Exercise directions: In the material below, find each line with the word "computer" and copy it.

Data for processing:

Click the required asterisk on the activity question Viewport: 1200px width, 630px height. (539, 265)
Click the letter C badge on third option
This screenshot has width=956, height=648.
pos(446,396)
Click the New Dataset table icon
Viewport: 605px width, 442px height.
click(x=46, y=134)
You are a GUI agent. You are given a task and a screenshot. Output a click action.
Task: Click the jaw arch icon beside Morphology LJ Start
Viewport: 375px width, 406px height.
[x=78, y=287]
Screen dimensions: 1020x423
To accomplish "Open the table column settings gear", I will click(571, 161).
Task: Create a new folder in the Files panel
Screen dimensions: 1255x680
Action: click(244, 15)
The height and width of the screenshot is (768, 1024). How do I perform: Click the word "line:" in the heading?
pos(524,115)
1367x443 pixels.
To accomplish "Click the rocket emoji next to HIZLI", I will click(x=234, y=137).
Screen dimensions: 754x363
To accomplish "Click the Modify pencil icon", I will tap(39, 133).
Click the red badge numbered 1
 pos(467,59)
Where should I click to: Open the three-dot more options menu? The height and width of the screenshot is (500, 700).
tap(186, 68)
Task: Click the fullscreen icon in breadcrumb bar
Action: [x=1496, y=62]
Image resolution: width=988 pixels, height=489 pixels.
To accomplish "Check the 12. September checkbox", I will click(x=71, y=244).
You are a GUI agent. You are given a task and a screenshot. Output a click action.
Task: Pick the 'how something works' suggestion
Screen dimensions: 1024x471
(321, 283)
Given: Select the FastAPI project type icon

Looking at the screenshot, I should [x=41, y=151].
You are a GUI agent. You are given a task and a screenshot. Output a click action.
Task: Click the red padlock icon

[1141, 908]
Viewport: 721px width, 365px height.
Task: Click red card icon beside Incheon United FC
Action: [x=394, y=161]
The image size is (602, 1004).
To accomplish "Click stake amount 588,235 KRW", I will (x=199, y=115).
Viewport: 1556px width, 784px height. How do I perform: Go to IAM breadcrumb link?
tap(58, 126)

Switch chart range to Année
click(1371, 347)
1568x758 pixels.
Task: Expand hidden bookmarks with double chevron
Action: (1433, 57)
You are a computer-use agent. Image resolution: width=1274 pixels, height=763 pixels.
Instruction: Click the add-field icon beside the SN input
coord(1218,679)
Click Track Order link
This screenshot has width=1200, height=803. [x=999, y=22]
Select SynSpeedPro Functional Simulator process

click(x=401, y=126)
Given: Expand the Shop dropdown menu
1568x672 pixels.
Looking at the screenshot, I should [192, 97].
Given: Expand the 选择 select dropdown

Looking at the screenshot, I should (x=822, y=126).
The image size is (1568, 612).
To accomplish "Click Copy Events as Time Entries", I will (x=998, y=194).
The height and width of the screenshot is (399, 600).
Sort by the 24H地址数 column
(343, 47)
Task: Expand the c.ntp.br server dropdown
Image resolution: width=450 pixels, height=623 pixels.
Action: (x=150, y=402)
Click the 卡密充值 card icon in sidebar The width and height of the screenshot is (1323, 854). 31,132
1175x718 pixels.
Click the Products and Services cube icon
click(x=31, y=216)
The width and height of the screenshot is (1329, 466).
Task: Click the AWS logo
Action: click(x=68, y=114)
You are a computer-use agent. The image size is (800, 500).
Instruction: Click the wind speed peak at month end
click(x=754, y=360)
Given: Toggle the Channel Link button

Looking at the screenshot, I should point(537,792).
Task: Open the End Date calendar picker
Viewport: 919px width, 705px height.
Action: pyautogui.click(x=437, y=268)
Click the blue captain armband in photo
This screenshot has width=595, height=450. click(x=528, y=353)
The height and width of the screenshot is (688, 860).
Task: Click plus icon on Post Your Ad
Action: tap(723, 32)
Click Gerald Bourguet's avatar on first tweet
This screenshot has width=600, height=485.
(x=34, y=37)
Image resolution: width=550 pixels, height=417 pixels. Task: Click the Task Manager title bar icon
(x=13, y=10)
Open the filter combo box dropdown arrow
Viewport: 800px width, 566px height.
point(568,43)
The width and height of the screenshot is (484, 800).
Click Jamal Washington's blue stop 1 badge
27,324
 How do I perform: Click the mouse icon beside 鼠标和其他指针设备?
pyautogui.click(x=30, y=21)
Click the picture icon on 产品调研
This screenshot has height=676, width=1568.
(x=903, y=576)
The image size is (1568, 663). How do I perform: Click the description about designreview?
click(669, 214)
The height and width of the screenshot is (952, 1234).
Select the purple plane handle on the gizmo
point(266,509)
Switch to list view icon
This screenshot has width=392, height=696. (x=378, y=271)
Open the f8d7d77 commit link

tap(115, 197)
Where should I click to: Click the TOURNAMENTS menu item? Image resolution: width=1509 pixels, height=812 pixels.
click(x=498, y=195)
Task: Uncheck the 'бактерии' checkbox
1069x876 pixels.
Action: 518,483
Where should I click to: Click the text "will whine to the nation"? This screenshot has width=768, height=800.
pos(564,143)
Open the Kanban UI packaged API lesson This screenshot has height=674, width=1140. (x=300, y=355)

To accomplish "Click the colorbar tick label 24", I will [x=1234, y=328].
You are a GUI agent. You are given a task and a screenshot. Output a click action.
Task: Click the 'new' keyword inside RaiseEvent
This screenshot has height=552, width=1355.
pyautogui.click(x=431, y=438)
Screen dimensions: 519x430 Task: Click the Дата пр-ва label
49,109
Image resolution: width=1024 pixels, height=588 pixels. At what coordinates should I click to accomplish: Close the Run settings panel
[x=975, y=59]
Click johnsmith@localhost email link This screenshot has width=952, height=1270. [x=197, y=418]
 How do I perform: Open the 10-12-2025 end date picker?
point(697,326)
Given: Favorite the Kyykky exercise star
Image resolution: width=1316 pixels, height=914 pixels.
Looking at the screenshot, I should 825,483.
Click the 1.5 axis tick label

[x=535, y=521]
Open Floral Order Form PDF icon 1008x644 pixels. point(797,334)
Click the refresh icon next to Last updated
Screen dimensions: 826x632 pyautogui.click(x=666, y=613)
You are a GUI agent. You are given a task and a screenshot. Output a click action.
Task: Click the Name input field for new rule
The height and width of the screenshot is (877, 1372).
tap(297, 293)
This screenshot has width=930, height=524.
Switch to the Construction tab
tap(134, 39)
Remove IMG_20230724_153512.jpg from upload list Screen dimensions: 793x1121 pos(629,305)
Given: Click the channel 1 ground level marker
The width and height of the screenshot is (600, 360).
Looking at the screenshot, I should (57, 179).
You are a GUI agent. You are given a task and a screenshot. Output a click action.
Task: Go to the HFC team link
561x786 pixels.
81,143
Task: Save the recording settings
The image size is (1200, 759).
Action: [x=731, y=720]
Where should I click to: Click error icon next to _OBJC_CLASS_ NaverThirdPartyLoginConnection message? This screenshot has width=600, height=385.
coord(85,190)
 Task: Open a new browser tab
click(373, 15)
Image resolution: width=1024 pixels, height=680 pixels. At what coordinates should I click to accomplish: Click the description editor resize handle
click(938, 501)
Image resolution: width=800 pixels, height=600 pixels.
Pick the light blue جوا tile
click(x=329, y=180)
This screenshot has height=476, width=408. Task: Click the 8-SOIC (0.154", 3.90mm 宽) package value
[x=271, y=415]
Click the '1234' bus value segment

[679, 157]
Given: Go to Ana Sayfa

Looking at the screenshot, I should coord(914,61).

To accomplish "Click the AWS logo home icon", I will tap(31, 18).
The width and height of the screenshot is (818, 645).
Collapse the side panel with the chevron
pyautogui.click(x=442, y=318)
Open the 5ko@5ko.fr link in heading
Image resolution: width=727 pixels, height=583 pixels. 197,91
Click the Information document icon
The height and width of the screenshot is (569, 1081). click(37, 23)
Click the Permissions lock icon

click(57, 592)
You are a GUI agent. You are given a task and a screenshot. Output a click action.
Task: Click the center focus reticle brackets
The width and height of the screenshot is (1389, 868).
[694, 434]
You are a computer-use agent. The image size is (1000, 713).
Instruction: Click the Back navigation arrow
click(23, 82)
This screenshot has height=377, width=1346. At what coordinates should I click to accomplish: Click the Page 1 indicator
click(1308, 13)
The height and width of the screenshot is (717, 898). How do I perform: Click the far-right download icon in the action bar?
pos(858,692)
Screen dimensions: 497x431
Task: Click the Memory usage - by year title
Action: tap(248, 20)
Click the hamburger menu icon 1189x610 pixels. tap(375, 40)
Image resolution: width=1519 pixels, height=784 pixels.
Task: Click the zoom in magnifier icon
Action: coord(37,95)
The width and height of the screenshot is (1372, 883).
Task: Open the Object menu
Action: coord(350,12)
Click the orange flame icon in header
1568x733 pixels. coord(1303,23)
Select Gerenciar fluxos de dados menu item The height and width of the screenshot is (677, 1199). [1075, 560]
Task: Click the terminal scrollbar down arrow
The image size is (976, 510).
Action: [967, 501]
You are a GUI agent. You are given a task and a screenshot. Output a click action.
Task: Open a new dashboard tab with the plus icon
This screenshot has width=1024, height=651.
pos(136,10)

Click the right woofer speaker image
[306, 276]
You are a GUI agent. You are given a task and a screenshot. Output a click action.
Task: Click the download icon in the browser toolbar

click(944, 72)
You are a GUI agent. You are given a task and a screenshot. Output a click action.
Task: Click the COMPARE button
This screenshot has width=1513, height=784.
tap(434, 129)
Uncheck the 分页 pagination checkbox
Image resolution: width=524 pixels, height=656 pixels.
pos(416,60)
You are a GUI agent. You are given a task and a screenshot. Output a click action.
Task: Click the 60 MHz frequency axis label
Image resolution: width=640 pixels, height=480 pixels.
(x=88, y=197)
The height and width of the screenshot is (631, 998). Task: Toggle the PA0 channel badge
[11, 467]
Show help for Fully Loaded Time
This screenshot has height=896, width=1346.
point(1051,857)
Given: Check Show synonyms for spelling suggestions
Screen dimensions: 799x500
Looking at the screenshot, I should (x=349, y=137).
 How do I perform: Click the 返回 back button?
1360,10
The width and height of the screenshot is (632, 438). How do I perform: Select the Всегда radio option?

Written response:
You are a computer-use agent. Image resolution: width=1274 pixels, height=763 pixels.
You are a computer-use agent. The image size is (800, 500).
You are a computer-use agent. The image size is (1000, 713).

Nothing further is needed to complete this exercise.